Debt and Equity
Jon Moulton, one of the stalwarts of UK private equity and founder of Alchemy Partners, makes some interesting comments on debt and equity today. He believes that it is unethical for private equity companies to buy debt in companies whose equity they already own. The recent credit crunch has left banks desperate to sell difficult loans, many of which have been snapped up at significant discounts by private equity companies. That is good on the face of it as it provides some oil to a seized up financial system. However, in some cases, the private equity firms are already shareholders in the companies whose debt they are buying. This means that, as debt holders, they can block the other debt holders from enforcing a debt-for-equity swap which may be detrimental to their equity holding.
He also believes it is unfair to the investors in the private equity fund.
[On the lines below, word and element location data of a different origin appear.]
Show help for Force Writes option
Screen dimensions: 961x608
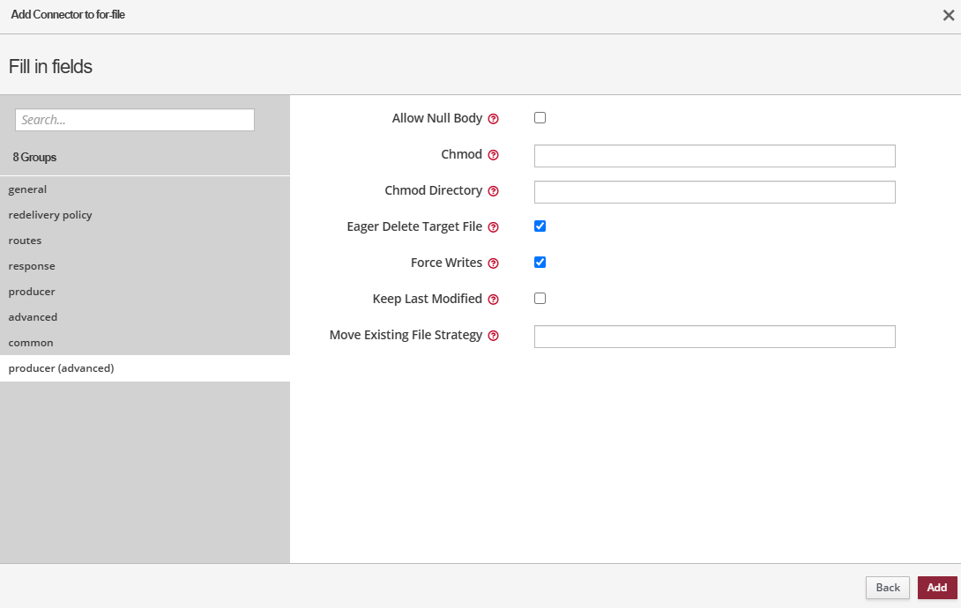(x=494, y=263)
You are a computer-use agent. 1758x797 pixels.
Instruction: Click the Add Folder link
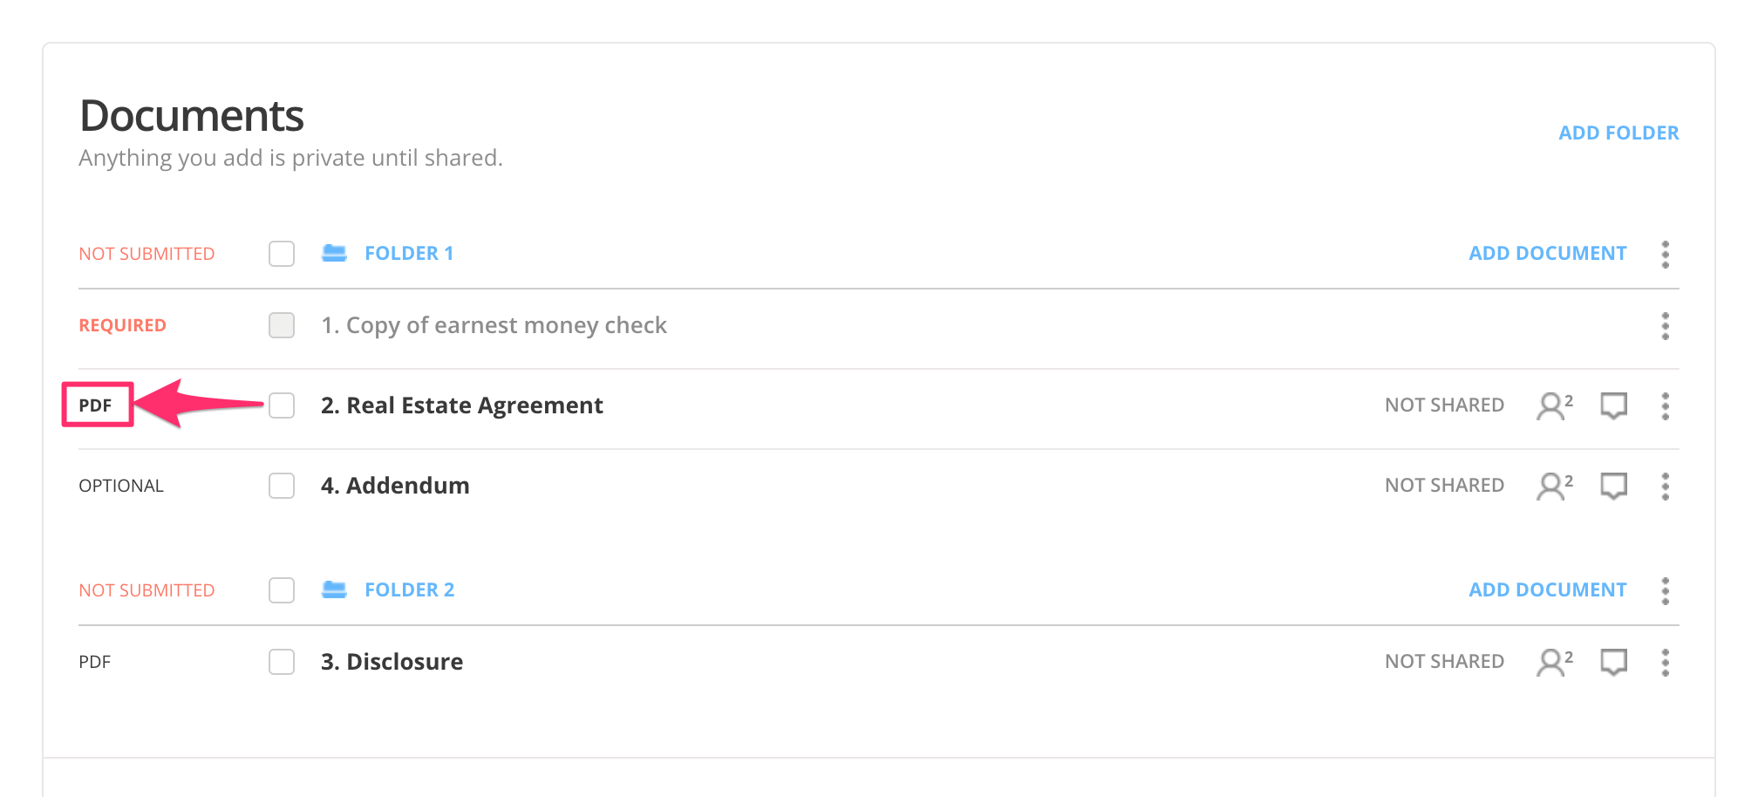(1618, 133)
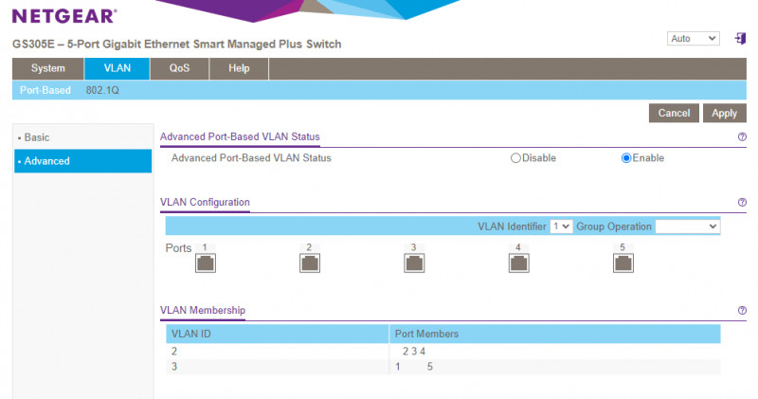Open help icon for VLAN Membership section

click(741, 311)
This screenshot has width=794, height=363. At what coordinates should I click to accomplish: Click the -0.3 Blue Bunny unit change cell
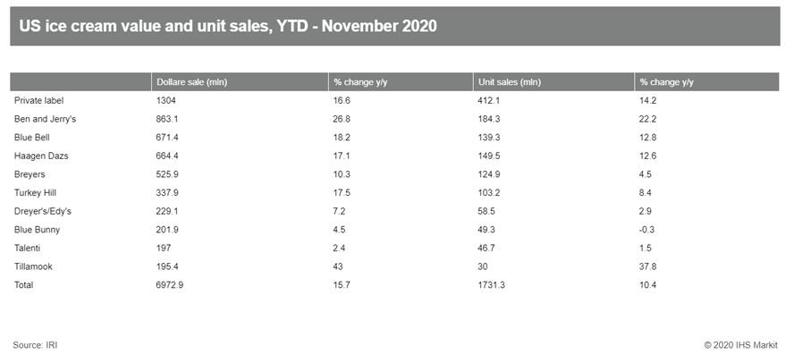point(647,229)
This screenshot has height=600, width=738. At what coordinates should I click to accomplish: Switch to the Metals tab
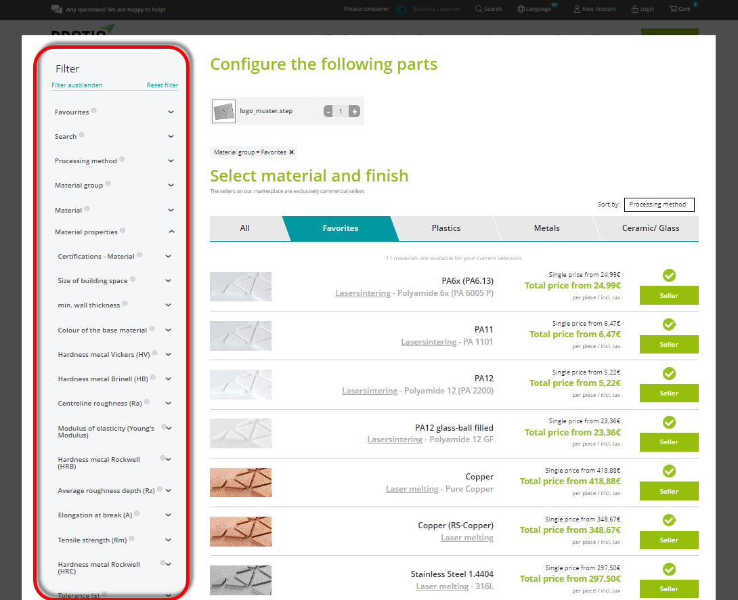tap(546, 228)
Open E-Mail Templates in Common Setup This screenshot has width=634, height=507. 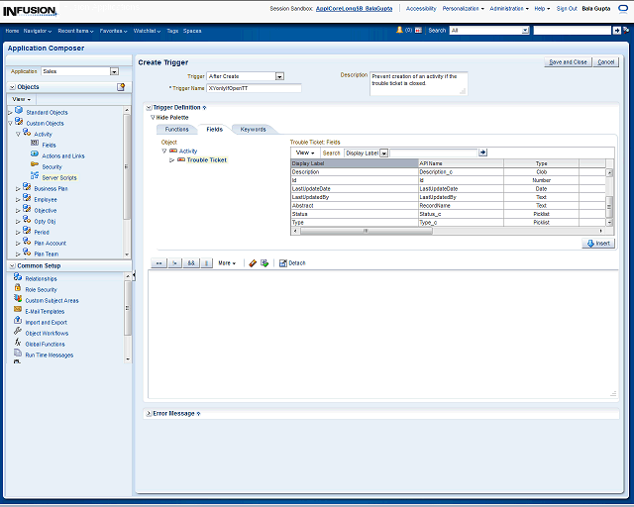point(45,311)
If you buy debt at 90p in the pound, your potential gain is limited to 10p. If you buy equity in a distressed company, on the other hand, your potential upside is unlimited. The reason that people invest in private equity funds is to make significantly above-average returns.
2 Comments:
Surely its just good housekeeping - if you think you are going to take a pasting on the equity it make sense to have insurance....
JM would disagree because if you believe in the company, there's more upside in the equity. Why mess around with the debt of a failing company in which you hold equity? You may as well write off the investment and look for another opportunity.